▸ **TEXT**
____
Serial output for Argon (1.4.2):

..........counter=10
..........counter=10
..........counter=10
..........counter=10
..........counter=10
..........counter=10
..........counter=10
..........counter=10
..........counter=10
..........counter=10
..........counter=10
..........counter=10

Note that you must add WITH_LOCK in both your thread AND in the loop thread (and any software timers). Internally, this uses a mutex to prevent simultaneous access.

Note: The logging class, such as Log.info, is MT safe and you can call it from multiple threads without a lock. It's much better to use that instead of directly writing to Serial.

Using a mutex with an OLED display

Running this code will result in chaos. Or at least the display won't update correctly and will show random garbage, sometimes text will show upside-down, fragmented, and otherwise unreadable. The reason is that the two threads can interrupt each other mid-update, which is bad.
____
▸ **SOURCE DATA**
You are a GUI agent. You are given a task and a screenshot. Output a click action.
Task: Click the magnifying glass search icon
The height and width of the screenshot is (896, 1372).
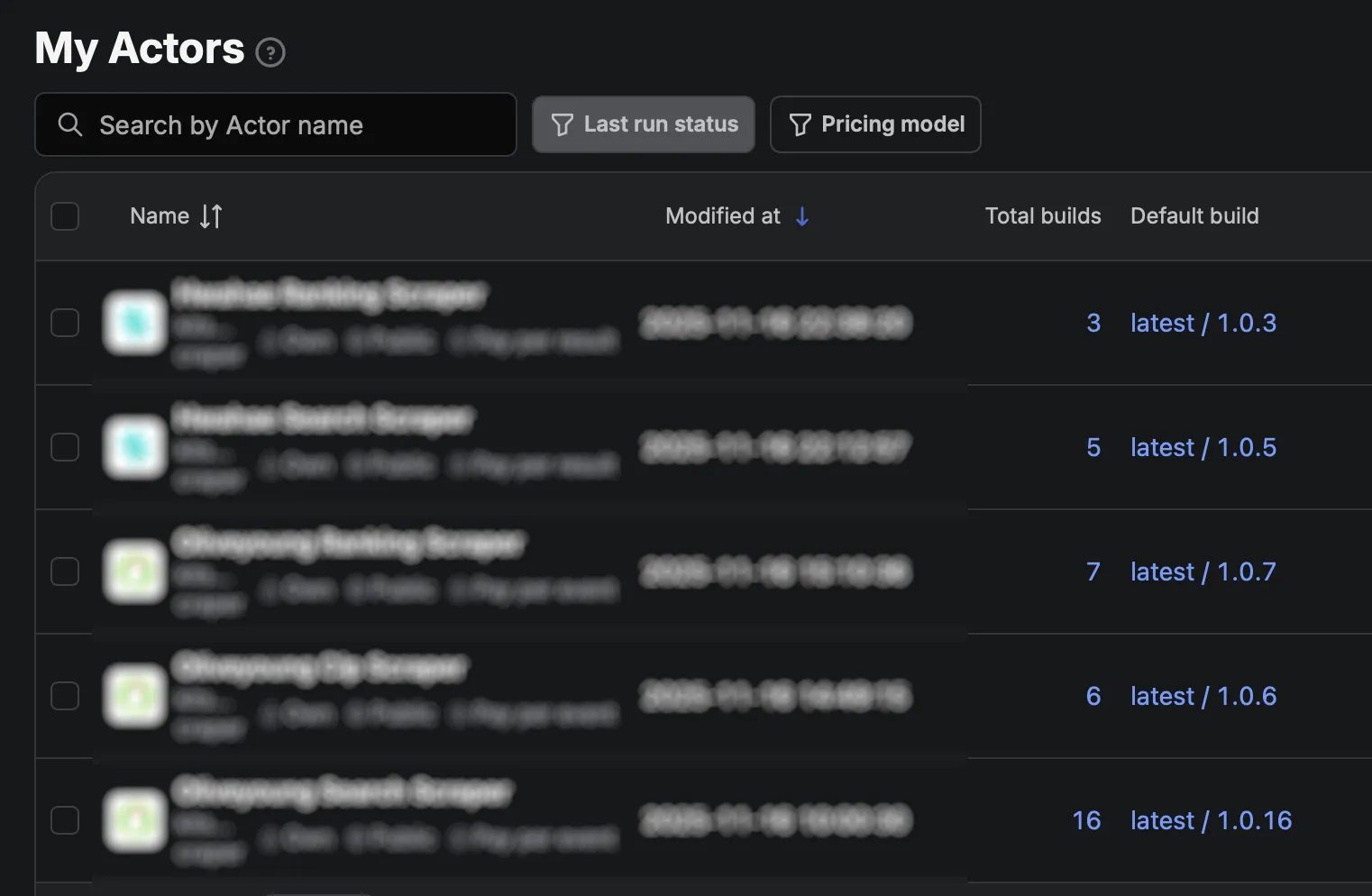pos(70,124)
____
▸ **GIVEN EXERCISE 1**
Quote the passage on thread locking from "Running this code" to "which is bad.".
▸ **GIVEN EXERCISE 2**
Continue the passage on thread locking from where it stops.

▸ **FINAL RESULT 1**
Running this code will result in chaos. Or at least the display won't update correctly and will show random garbage, sometimes text will show upside-down, fragmented, and otherwise unreadable. The reason is that the two threads can interrupt each other mid-update, which is bad.

▸ **FINAL RESULT 2**
#include "Particle.h"

#include "oled-wing-adafruit.h"
#include "FreeSans9pt7b.h"

SYSTEM_THREAD(ENABLED);

SerialLogHandler logHandler;

void threadFunction(void);

int threadCounter = 0;

unsigned long loopUpdate = 0;
int loopCounter = 0;

OledWingAdafruit display;


void setup() {
    display.setup();

    display.clearDisplay();
    display.display();

    display.setTextColor(WHITE);
    display.setTextSize(1);
    display.setFont(&FreeSans9pt7b);

    new Thread("testThread", threadFunction);
}

void loop() {
    display.loop();

    if (millis() - loopUpdate >= 100) {
        loopUpdate = millis();

        display.fillRect(0, 0, 64, 32, 0);
        display.setCursor(0, 20);
        display.println(++loopCounter);
        display.display();
    }
}


void threadFunction(void) {
    system_tick_t lastThreadTime = 0;

    while(true) {

        display.fillRect(64, 0, 64, 32, 0);
        display.setCursor(64, 20);
        display.println(++threadCounter);
        display.display();

        // Delay so we're called every 100 milliseconds (10 times per second)
        os_thread_delay_until(&lastThreadTime, 100);
    }
    // You must not return from the thread function
}

A better way is to use WITH_LOCK():

#include "Particle.h"

#include "oled-wing-adafruit.h"
#include "FreeSans9pt7b.h"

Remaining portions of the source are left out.